Comair Limited filed a lawsuit in federal court against The Boeing Company for fraud and breach of contract concerning the purchase of eight 737 MAX aircraft. Comair is seeking damages in excess of $83 million, which it suffered as a result of Boeing's wrongful conduct.
The lawsuit details Boeing's wrongful conduct and alleges:
- In 2010, Boeing was under pressure from its largest competitor, Airbus. This pressure led Boeing to take shortcuts, make misrepresentations and conceal information to bring the 737 MAX to market quickly.
- One of the 737 MAX's central flaws was its new engines. They were larger and could not easily fit under the 737 frame's low wings. To obtain adequate ground clearance, Boeing moved the engines up and forward.
- The new mount location caused the aircraft's nose to abnormally pitch up.

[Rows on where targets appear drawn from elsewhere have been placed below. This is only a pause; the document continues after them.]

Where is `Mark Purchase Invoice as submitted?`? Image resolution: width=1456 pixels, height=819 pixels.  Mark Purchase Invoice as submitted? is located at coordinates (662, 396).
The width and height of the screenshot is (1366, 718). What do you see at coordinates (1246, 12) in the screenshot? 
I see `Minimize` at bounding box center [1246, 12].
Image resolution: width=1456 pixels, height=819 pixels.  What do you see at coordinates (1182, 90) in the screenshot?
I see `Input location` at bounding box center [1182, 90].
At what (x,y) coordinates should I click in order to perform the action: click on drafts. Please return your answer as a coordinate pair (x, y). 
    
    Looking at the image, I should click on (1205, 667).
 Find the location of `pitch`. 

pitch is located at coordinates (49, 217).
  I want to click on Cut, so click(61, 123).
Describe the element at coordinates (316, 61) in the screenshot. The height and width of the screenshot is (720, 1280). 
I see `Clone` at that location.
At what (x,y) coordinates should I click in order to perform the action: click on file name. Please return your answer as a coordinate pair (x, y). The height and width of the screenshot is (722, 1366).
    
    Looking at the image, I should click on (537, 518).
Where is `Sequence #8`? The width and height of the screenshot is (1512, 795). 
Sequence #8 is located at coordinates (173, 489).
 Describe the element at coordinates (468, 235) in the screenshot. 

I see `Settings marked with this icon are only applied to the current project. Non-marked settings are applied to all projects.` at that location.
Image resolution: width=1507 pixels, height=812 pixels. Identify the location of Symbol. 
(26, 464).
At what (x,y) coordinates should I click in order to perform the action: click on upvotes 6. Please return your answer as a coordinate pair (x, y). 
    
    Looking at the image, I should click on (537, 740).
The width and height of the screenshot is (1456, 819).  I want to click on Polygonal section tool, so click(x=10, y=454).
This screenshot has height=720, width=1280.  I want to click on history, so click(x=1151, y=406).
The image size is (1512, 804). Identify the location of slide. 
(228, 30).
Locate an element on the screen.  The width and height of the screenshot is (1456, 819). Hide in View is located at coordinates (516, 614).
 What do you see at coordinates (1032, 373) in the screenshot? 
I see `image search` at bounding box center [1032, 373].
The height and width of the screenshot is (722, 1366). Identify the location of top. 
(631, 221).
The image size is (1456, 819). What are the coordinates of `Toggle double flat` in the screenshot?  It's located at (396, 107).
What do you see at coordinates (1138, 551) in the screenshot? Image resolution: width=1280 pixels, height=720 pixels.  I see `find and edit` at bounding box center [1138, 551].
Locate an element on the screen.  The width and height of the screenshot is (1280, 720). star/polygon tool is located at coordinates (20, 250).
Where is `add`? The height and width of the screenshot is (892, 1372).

- Rather than make the necessary, but more costly, aerodynamic changes needed to prevent the pitch-up problem, Boeing tried to combat it with a new software called the Maneuvering Characteristics Augmentation System ("MCAS"), which automatically applied downward stabilizer trim.
- MCAS did not work safely, and Boeing knew it. A Boeing test pilot reported it took more than 10 seconds to respond to an uncommanded MCAS activation, which he described as a "catastrophic" condition. Boeing also eliminated one of two sensors that told MCAS when to activate—leaving it more prone to failure. Boeing deleted reference to MCAS from the Flight Crew Operations Manual, but forgot to remove it from the abbreviations table.
- Rather than rectify known problems, Boeing concealed them from customers (including Comair) and the FAA in a rush to market and to maximize profits.
- With the existence of the entire MCAS system concealed, Boeing avoided any requirement that pilots be trained on MCAS. Boeing represented that the pilot skill needed to fly the 737 MAX was "interchangeable" with the training and skill needed to pilot the existing 737 NG aircraft.
- In reliance on Boeing's misrepresentations and concealed facts, on September 19, 2013, Comair entered into a Purchase Agreement with Boeing for the sale of eight 737 MAX aircraft for a total aircraft base price of more than $98 million. Delivery of Comair's first 737 MAX would take place in February 2019.
- On October 28, 2018, a 737 MAX (Lion Air Flight 610) crashed 11 minutes after takeoff from Jakarta, Indonesia, killing all 189 passengers and crew on board. MCAS engaged to force the aircraft's nose sharply down. The crew fought to counteract it, but were eventually overcome by MCAS and the aircraft dove into the sea.
- On March 10, 2019, another 737 MAX (Ethiopian Air Flight 302) crashed six minutes after takeoff from Addis Ababa, Ethiopia, killing all 157 passengers and crew on board. Like Lion Air Flight 610, Ethiopian Air Flight 302 crashed when MCAS persistently engaged forcing the aircraft toward the ground.
- Shortly thereafter, all of Boeing's 737 MAX aircraft were grounded worldwide.
- In September 2020, a U.S. House of Representatives committee investigated the 737 MAX and concluded there was a "disturbing pattern of technical miscalculations and troubling management misjudgments by Boeing" and a "culture of concealment" at Boeing, among other things.
- Among "several unmistakable facts" uncovered, the House Committee found: "Boeing withheld crucial information from the FAA, [and] its customers . . . including 'concealing the very existence of MCAS from 737 MAX pilots.'"
- Comair relied on Boeing's misrepresentations and concealment of material facts in deciding to purchase eight 737 MAX aircraft.
- Comair paid Boeing more than $45 million in advanced payments on seven 737 MAX aircraft and full payment on the one 737 MAX aircraft it received. Boeing has refused to return the advanced deposits on the seven aircraft it never delivered to Comair. Comair suffered additional damages as a result of the grounding of its 737 MAX for a total loss of more than $83 million.